И, роняя слезы, кляла она распроклятую бабью долю, кляла постылую Сибирь, в которой породили ее матушка с батюшкой и из которой не было ей пути в те благодатные края, где большие города — Москва, Ярославль, Рязань, — где много людей и никому ни до кого нет дела. Может, там, на людях, и растеряла бы тоску-злодейку по Куземке, по мимолетному бабьему счастью.
В горьких думах и тянулись Феклушины дни, а еще в ожидании Куземки из немирной Киргизской землицы, куда он не на пир попал — на смертную брань. Кому же про то не известно, каков фарт у служилого человека в Сибири? Не этот ли фарт унес у Феклуши батюшку и матушку, унес молодого сокола да и избудет ли на том ее горе!
Феклуша все так же сидела у распахнутого окошка, подперев рукой щеку. Увидела на улице принаряженных женок — засобиралась в церковь. Полезла в сундук за праздничным сарафаном и опять ненароком в окно посмотрела. И тут глазами повстречалась с приезжим томичом Матвейкой. Стоял Матвейко посреди улицы, широко расставив толстоикрые ноги, и глядел прямо на Феклушу.

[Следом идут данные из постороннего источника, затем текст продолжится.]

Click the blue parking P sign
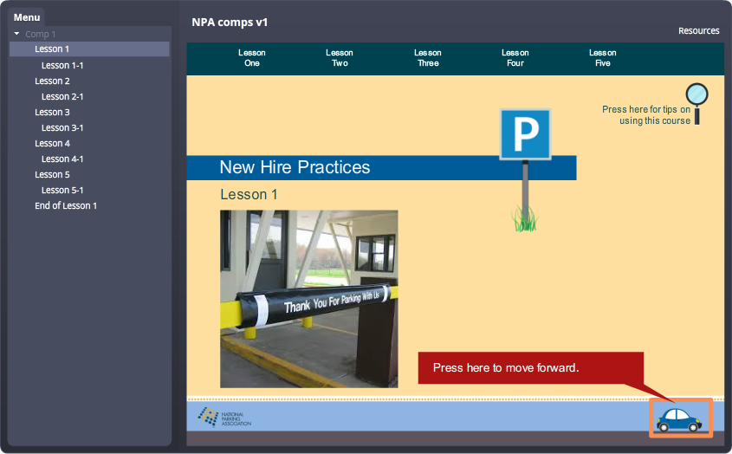The width and height of the screenshot is (732, 454). coord(525,134)
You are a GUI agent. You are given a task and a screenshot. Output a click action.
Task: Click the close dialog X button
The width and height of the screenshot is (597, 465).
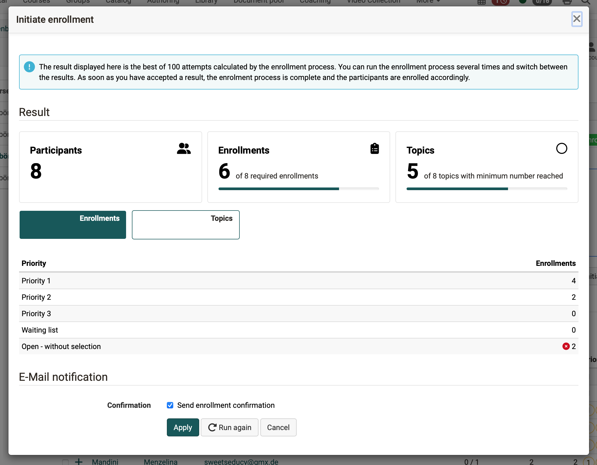576,19
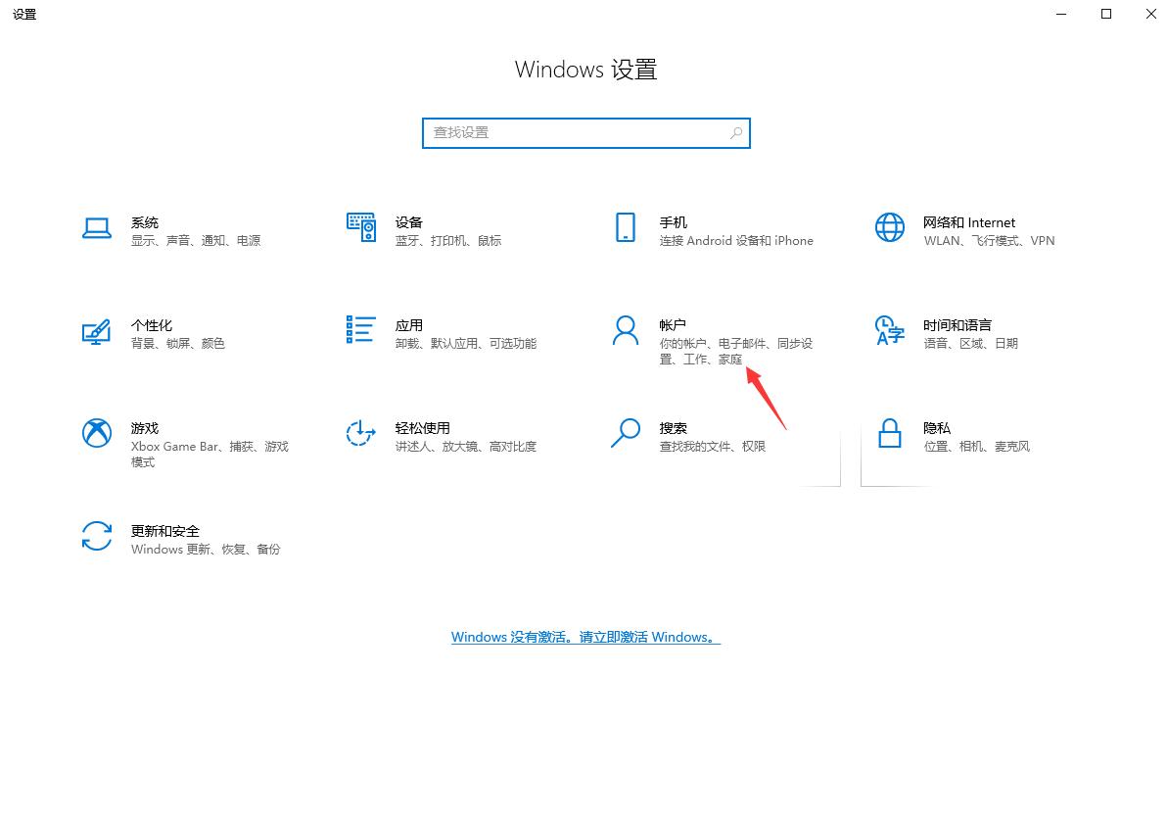Click the search magnifier in the search box
1168x819 pixels.
[735, 132]
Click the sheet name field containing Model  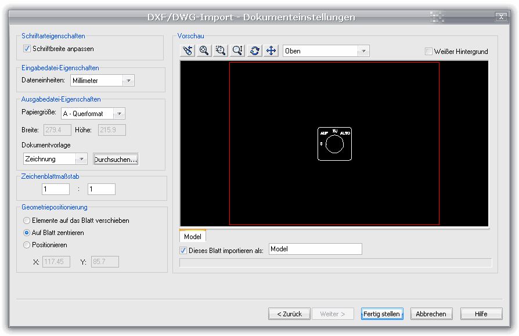click(315, 249)
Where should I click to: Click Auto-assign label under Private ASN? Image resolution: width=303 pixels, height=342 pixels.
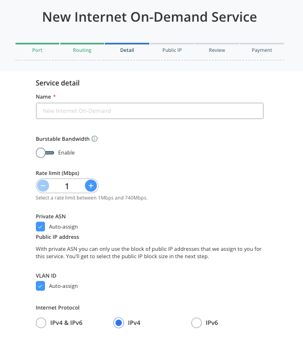tap(63, 227)
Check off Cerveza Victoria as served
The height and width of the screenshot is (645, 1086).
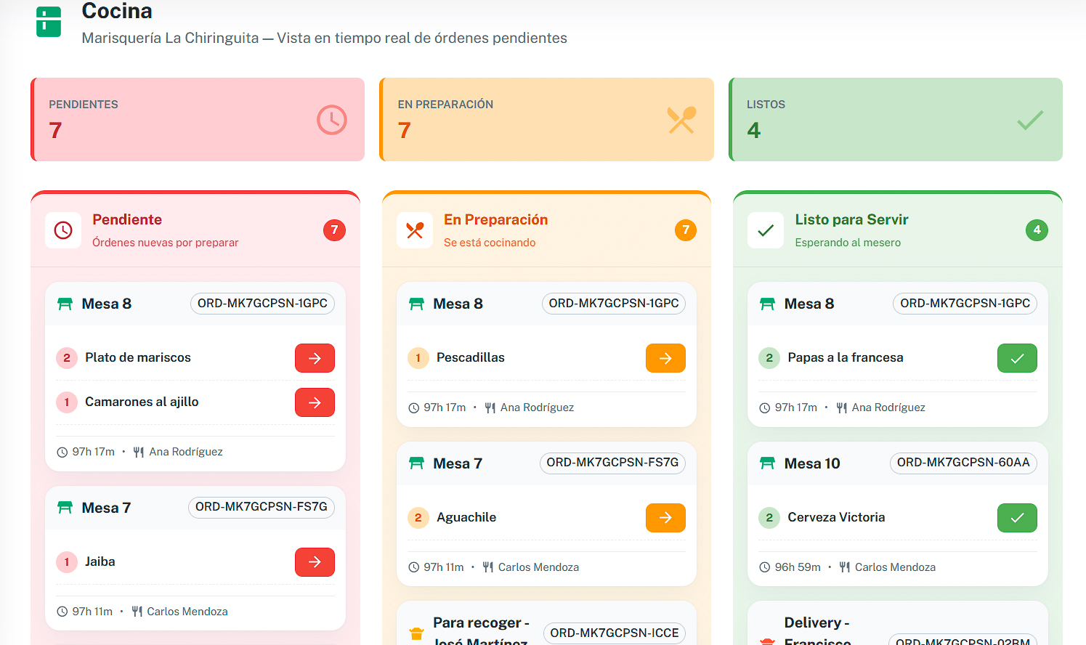coord(1017,518)
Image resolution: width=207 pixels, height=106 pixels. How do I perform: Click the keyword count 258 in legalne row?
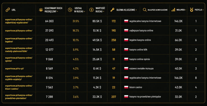tap(114, 40)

Этот долгий и ласковый взгляд она уже ловила на себе. Было то с неделю назад на торгу. Из-за угла амбара Матвейко поглазел на нее и скрылся с задором — знай, мол, наших. Да не больно уж подумывала о нем Феклуша. Молод он для нее, ему тридцати нет, оттого и взгляд пылок. Да и кто ей нужен теперь, кроме Куземки!

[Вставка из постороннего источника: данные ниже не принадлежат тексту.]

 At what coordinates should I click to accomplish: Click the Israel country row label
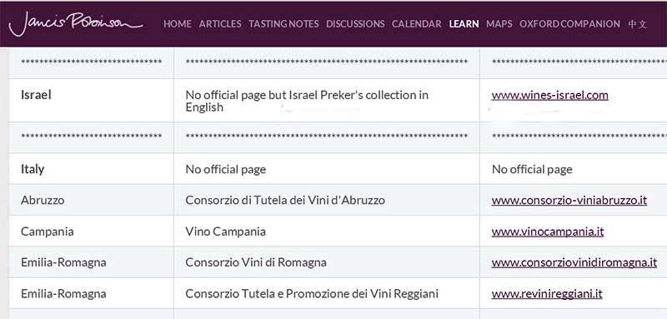[36, 95]
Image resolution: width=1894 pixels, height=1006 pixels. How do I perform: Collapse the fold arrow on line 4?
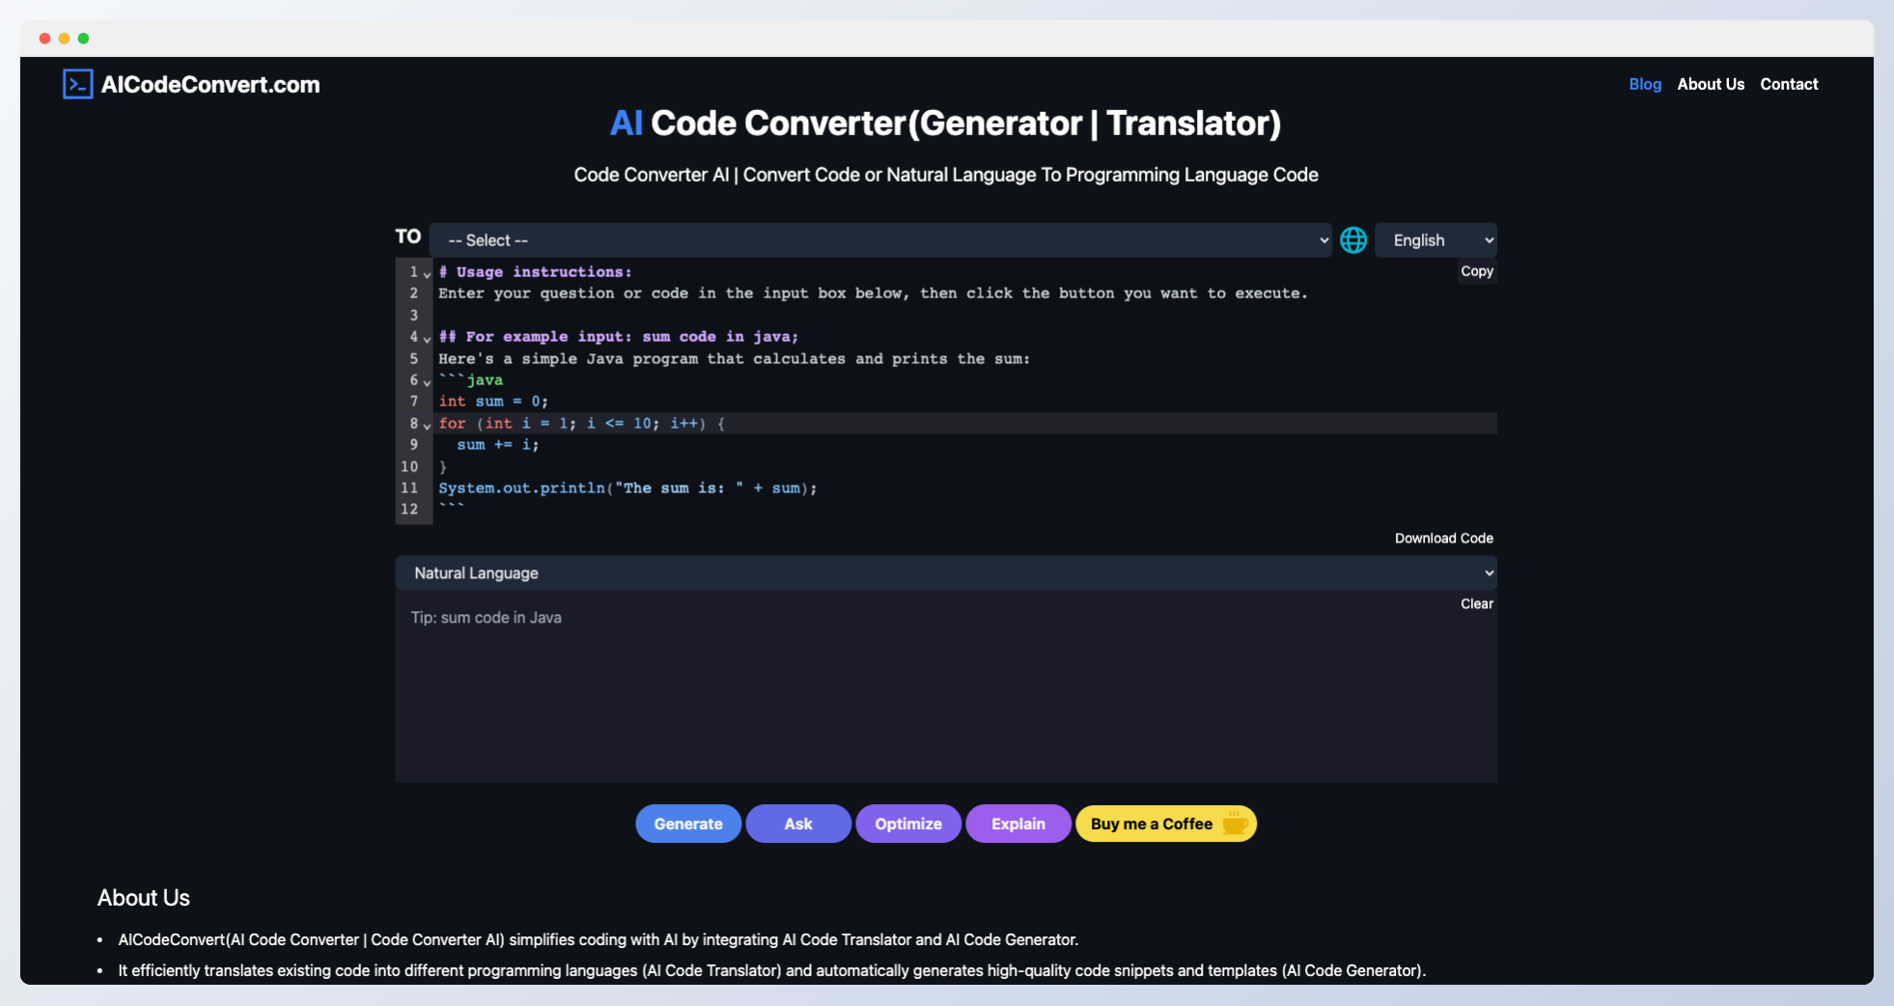[x=427, y=339]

А вот снова увидела Матвейку — и Феклушино сердце чего-то расшевелилось. И не от тайного бабьего желания, не от сердобольной жалости — чего жалеть такого-то молодого да ладного! — а оттого, что годы идут не в усладу. Но ведь два века не изживешь, дважды молодость не перейдешь.

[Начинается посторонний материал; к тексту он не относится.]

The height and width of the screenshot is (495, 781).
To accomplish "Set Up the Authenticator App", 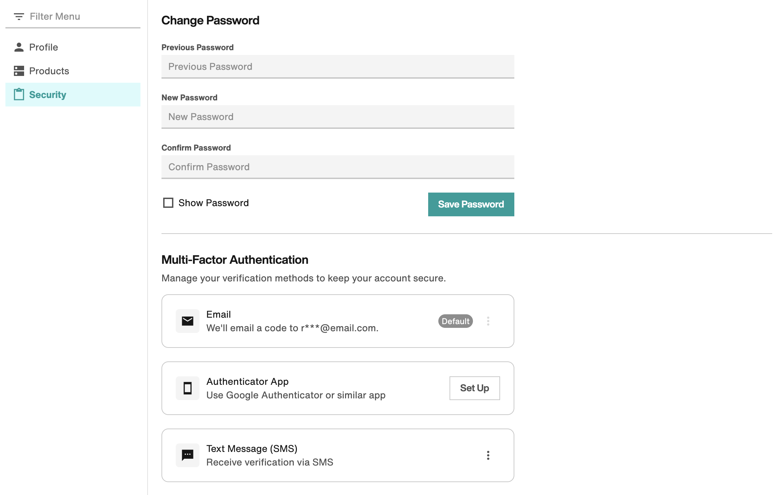I will click(475, 388).
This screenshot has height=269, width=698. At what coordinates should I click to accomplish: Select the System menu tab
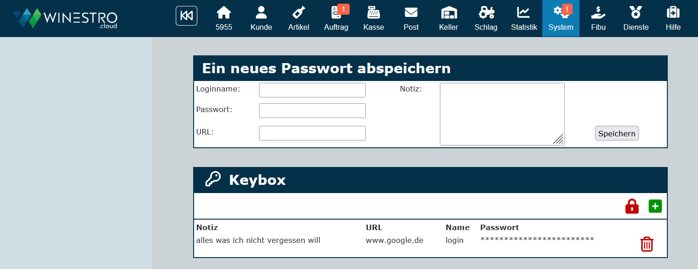[561, 18]
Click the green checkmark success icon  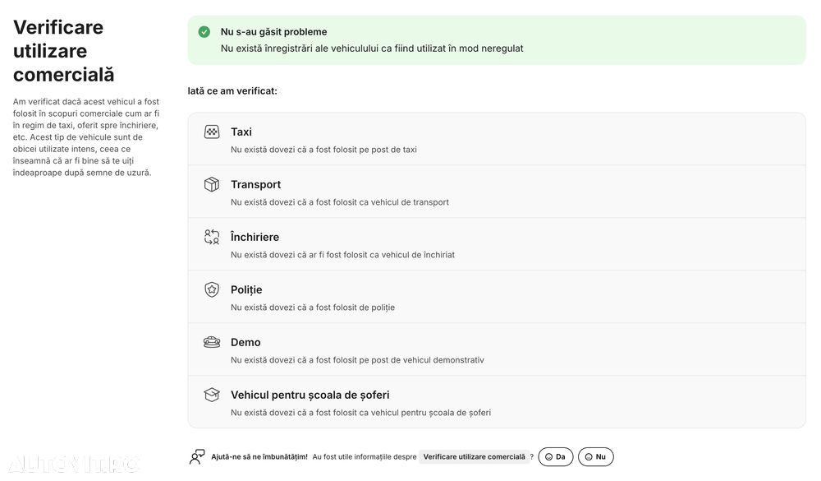204,32
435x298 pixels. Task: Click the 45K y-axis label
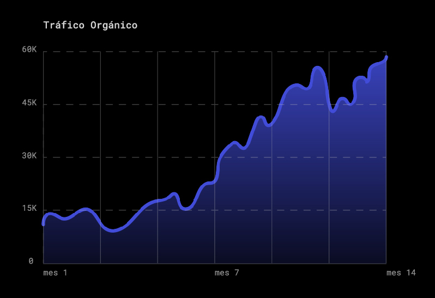29,103
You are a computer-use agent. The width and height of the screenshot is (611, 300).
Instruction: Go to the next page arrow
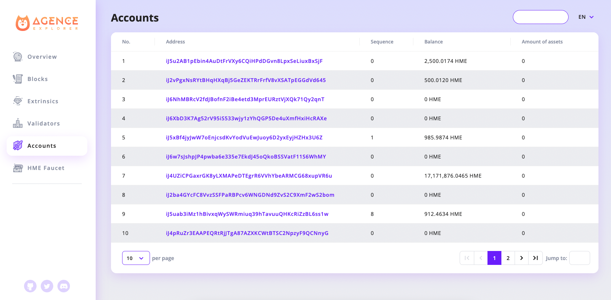tap(522, 258)
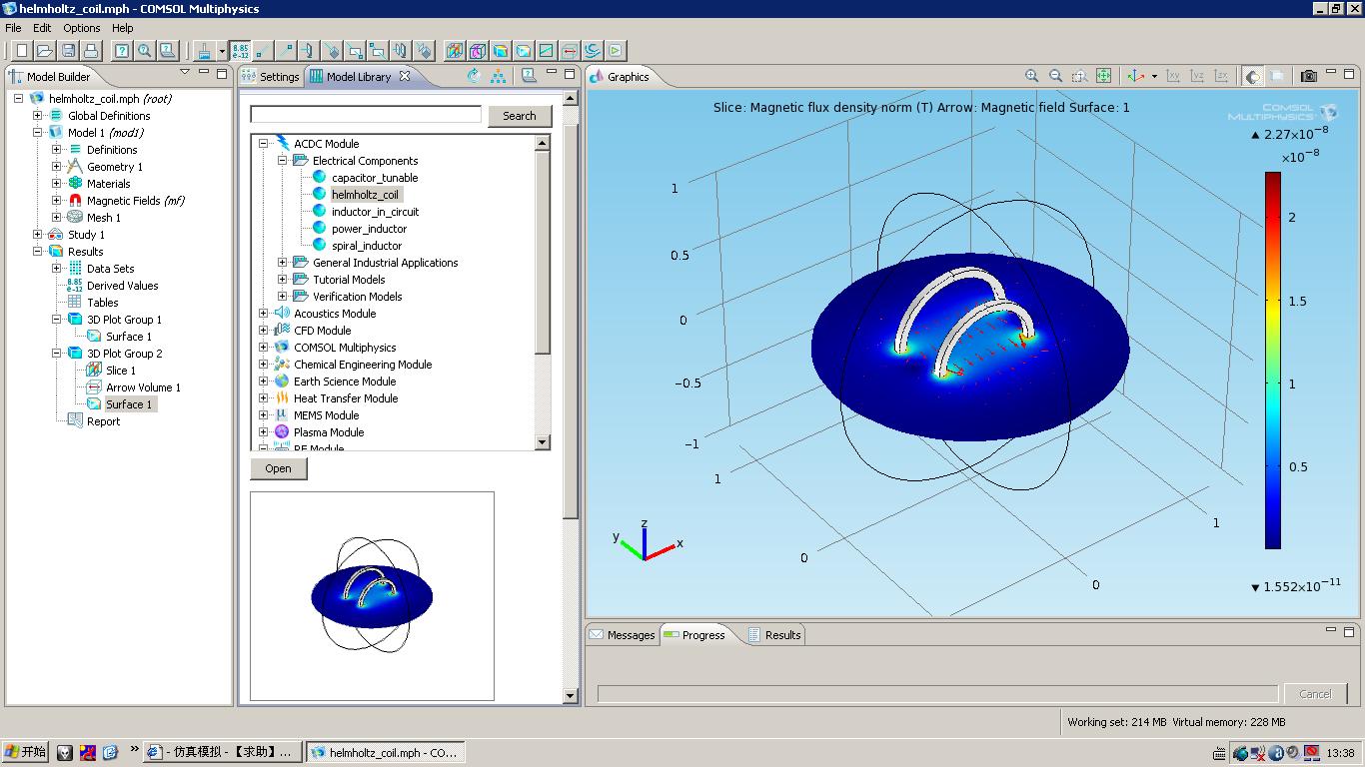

Смел Матвейко, ничего не скажешь: постоял на улице да и принялся молотить кулаками в ворота. И как же не открыть ему, коли он по государеву делу на Красный Яр приехал.
— Милости просим, дорогой гостюшко, — поясно поклонилась она.
Матвейко отвесил ей земной поклон. И опять в комочек сжалось Феклушино сердце: мил гость и нежен, ровно брусничка, — так бы взяла и съела. Бородка мелким барашком — давно ли выросла? Поднялся в светлицу, сапожки о медвежью шкуру вытер — широким крестом осенил себя и так ждал от Феклуши позволения сесть на лавку.
— Никак по сыску? — преодолевая возникшую неловкость, опередила его она.
— По сыску и есть. Мужик дома ли? — с напускной важностью заговорил он.
— Под Канский острожек ушел воевать киргизов.
— Ладно, — оживляясь, сказал Матвейко. — Муж-то стар у тебя?
«Знает, что стар, а опять же спрашивает. Свою обходительность показать хочет, ан рек бы напрямую, оно лучше», — подумала Феклуша, но ему ответила сдержанно, скромно:
— В годах.
— Чай, тебя на цепи держит?
— Зачем же так, дорогой гостюшко?
— Уж больно пригожа. Такую не полюбить — грех.
— А ты попробуй полюбить! — усмехнулась Феклуша и, спохватившись, строго добавила: — Молод-то конь, с ним без хлеба будешь.
— Старики хилеют, молодые пореют, — Матвейко дерзко подвинулся к ней, и она не оттолкнула его: пусть позабавится парень, коли пришла охота за кем-то поухаживать.
Когда же он нагнулся к ней и жарко дохнул ей в лицо винным перегаром, она резко откачнулась. И чтобы удержать ее подле себя, Матвейко облапил Феклушу сильными и цепкими руками.
— Пусти, сосунок, — грустно, без злобы сказала она.
Матвейко отпустил ее и нахлобучил голубой колпак на рассыпанное смолье кудрей. По взъерошенному Матвейкину виду Феклуша поняла, что он сердится. Однако чего ж сердиться на нее, женку, трижды покинутую и трижды несчастную?